• CONSIGNE
Recopiez mot pour mot l'extrait de page ci-dessous, tout le passage depuis « Qui a tort, qui » jusqu'à « Quichotte de Cervantès. ».

• EXTRAIT DE PAGE
━━━━━━━━━━━━━━━━━━━━━━━━━━━━━━
Qui a tort, qui a raison dans cette pièce ? Personne. Quel en est le but moral ? Il n’y en a pas. Et cependant, outre son grand mérite littéraire, cet ouvrage a celui plus important encore, de faire un appel à tous les sentiments généreux, d’épurer l’esprit, d’élever l’âme, et d’inspirer une idée avantageuse de soi-même à celui qui l’a admiré ; car on se croit meilleur quand on applaudit aux sublimes boutades d’Alceste. Voilà donc un ouvrage qui est très-moral, sans avoir précisément un but qui le soit, qualité que l’on retrouve également dans le Don Quichotte de Cervantès.
━━━━━━━━━━━━━━━━━━━━━━━━━━━━━━
• LIGNES ENREGISTRÉES
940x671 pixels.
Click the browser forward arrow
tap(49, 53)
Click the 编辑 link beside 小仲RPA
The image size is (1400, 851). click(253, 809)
━━━━━━━━━━━━━━━━━━━━━━━━━━━━━━
• RÉSULTAT ATTENDU
Qui a tort, qui a raison dans cette pièce ? Personne. Quel en est le but moral ? Il n’y en a pas. Et cependant, outre son grand mérite littéraire, cet ouvrage a celui plus important encore, de faire un appel à tous les sentiments généreux, d’épurer l’esprit, d’élever l’âme, et d’inspirer une idée avantageuse de soi-même à celui qui l’a admiré ; car on se croit meilleur quand on applaudit aux sublimes boutades d’Alceste. Voilà donc un ouvrage qui est très-moral, sans avoir précisément un but qui le soit, qualité que l’on retrouve également dans le Don Quichotte de Cervantès.